La straordinaria modernità di Afa di luglio risiede proprio nella sua capacità di trasformare un pomeriggio estivo in un claustrofobico dramma filosofico, esprimendo una condizione interiore di oppressione e vuoto che può travolgere l’essere umano in qualunque momento, trascinando chi legge dentro una visione distorta dal calore, dove il corpo, la mente e il mondo intero finiscono per liquefarsi nello zero assoluto dell’afa estiva.

L’incompiuto e l’esistenzialismo nella cultura umana

La straordinaria modernità di Afa di luglio risiede nella sua capacità di trasformare un pomeriggio estivo in un claustrofobico dramma filosofico che trascende il dato biografico per connettersi ai grandi nodi della cultura umana.

Colpisce che un poeta come Camillo Sbarbaro sia più attuale di tanti autori contemporanei. La sua rappresentazione del vuoto esistenziale, sembra la rappresentazione di tanta umanità attuale.

Quell’afa che descrive è la perfetta rappresentazione del modo di vivere e del sentire esistenziale di tantissime persone che oggi abitano questa società. La descrizione della calura opprimente sembra uscire dalle pagine della raccolta per incarnare i durissimi giorni di caldo infernale che abbiamo vissuto recentemente.

Sbarbaro, però, non si ferma a rappresentare la solarità della natura, ma esprime una condizione interiore di oppressione e vuoto che dialoga a distanza con le coeve riflessioni dell’esistenzialismo europeo.

Nella storia culturale dell’Occidente, la calura e il deserto sono spesso stati associati alla purificazione o alla rivelazione spirituale. Sbarbaro ribalta radicalmente questo archetipo, trasformando l’estate in un deserto della coscienza in cui l’essere umano sperimenta la propria frammentazione interiore e l’assoluta mancanza di senso.

I suoi versi mettono in scena l’eterna oscillazione della condizione umana tra la spinta vitale del desiderio e l’inerzia della realtà, tra l’aspirazione all’azione e la resa di fronte alla fatica di esistere. Esprime in modo evidente quel “mal di vivere”, che oggi è una patologia riconosciuta e che ha delle conseguenze devastanti per chi è costretto a condividerne gli effetti.

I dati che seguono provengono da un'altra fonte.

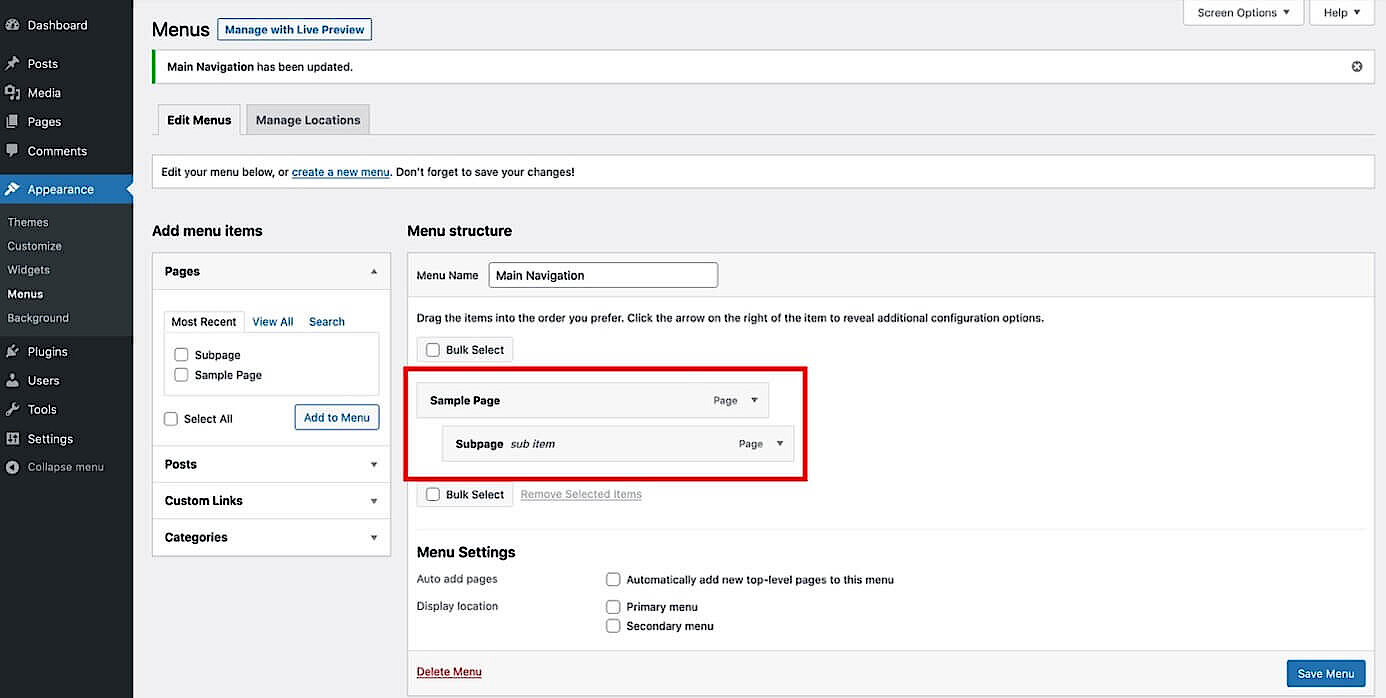This screenshot has width=1386, height=698.
Task: Switch to the Manage Locations tab
Action: coord(307,119)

Emerge la sensazione che l’inizio del secolo scorso abbia una profonda similitudine con la nostra epoca, sia per il clima sociale che per la condizione psicologica di moltissime persone. In questo la grandezza di questo testo e del suo autore, in quanto riescono ad esprimere un concetto universale.

Chi legge i versi di Afa di luglio viene trascinato dentro questa visione distorta dal calore, partecipando in prima persona a un viaggio archetipico ai confini della percezione, dove il corpo, la mente e il mondo intero finiscono per liquefarsi nello zero assoluto dell’afa estiva, lasciando come unica eredità culturale la lucida, drammatica e dignitosa consapevolezza della nostra stessa incompiutezza.